韓国の大手免税店・現代免税店が、業界で初めて人工知能(AI)を活用した無人自販機「スマートセラー(Smart Seller)」を仁川国際空港店に導入し、試験運用を開始した。パスポートや航空券による本人確認が必要な免税品の購入を、AI技術で一台の機器に集約し、顧客の利便性向上を図る狙いだ。
導入された「スマートセラー」は、アーモンドなどの小型食品を対象にした自販機型販売機で、現在は韓国のパスポート保有者のみ利用可能となっている。単なる自販機ではなく、OCR(光学文字認識)、顔認証、IoT、システム統合(SI)などの先端技術を結集したAI端末だ。

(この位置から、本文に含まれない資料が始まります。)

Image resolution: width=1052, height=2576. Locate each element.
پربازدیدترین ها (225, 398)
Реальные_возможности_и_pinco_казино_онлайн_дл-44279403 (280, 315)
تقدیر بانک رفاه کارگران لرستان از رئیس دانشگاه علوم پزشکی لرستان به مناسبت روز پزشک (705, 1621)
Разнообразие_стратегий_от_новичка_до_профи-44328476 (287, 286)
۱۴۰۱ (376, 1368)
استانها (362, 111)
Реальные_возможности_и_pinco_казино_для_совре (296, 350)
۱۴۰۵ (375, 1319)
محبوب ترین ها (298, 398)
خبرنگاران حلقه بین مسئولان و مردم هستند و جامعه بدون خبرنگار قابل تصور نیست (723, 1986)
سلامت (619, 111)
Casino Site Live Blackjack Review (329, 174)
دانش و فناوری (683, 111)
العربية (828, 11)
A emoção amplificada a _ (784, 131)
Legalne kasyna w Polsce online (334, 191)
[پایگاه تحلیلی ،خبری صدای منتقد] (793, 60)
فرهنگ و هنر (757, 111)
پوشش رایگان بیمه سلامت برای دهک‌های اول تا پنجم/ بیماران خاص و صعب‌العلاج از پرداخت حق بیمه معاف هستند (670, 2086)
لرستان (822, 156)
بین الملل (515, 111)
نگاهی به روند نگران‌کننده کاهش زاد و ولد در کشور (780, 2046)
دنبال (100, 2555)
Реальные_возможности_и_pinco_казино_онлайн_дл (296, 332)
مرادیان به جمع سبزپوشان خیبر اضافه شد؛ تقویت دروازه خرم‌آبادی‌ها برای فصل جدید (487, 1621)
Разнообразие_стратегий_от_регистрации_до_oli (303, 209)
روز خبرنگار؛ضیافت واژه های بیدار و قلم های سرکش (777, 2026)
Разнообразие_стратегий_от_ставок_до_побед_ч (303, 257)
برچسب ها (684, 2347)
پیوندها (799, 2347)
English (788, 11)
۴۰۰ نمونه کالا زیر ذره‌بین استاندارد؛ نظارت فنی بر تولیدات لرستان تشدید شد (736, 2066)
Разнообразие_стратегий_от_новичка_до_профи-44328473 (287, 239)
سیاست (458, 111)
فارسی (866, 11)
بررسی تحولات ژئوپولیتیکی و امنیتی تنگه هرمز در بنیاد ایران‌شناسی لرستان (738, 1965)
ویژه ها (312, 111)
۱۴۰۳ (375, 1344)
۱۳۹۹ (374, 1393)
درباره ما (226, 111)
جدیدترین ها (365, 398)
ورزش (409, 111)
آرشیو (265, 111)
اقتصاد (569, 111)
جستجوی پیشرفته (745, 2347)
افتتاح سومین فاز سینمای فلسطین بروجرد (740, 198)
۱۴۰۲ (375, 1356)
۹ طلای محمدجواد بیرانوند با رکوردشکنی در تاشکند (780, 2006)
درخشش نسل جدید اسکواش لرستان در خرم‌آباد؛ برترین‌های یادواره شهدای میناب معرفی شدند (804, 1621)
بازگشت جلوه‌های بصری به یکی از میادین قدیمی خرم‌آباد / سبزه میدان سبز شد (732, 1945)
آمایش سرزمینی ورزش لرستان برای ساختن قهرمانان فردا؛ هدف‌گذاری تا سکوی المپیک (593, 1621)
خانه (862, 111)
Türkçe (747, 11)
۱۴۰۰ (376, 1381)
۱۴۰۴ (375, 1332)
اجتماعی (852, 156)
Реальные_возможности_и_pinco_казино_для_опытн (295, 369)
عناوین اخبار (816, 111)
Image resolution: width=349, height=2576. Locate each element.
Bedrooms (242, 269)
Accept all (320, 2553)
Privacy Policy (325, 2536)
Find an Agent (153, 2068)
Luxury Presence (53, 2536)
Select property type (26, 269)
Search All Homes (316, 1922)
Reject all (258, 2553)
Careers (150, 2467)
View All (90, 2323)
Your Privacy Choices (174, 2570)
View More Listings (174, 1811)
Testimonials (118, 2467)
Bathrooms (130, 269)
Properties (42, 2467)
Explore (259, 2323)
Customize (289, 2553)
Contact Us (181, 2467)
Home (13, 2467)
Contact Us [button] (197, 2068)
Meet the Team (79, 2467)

利用者は商品を選んだ後、パスポートをスキャンし、設置されたカメラで顔認証をする。さらに航空券の確認とクレジットカード決済を経て購入が完了する仕組みだ。しわや折れのあるパスポートでも正確に情報を読み取る高度なAI認識機能が採用されている。
通常、免税品を購入するには係員にパスポートと搭乗情報を提示して本人確認を受ける必要があるが、この手続きがすべて自動化されることで、特に出国直前の混雑時に待ち時間が大幅に削減されると評価されている。
免税業界ではこうした動きが「単なる売り上げ拡大策ではなく、市場変化への戦略的対応」と捉えられている。近年、旅行者の消費スタイルが変化し、免税店から市中のロードショップに流れる傾向が強まっており、価格だけでなく「利便性」が重要な要素となっている。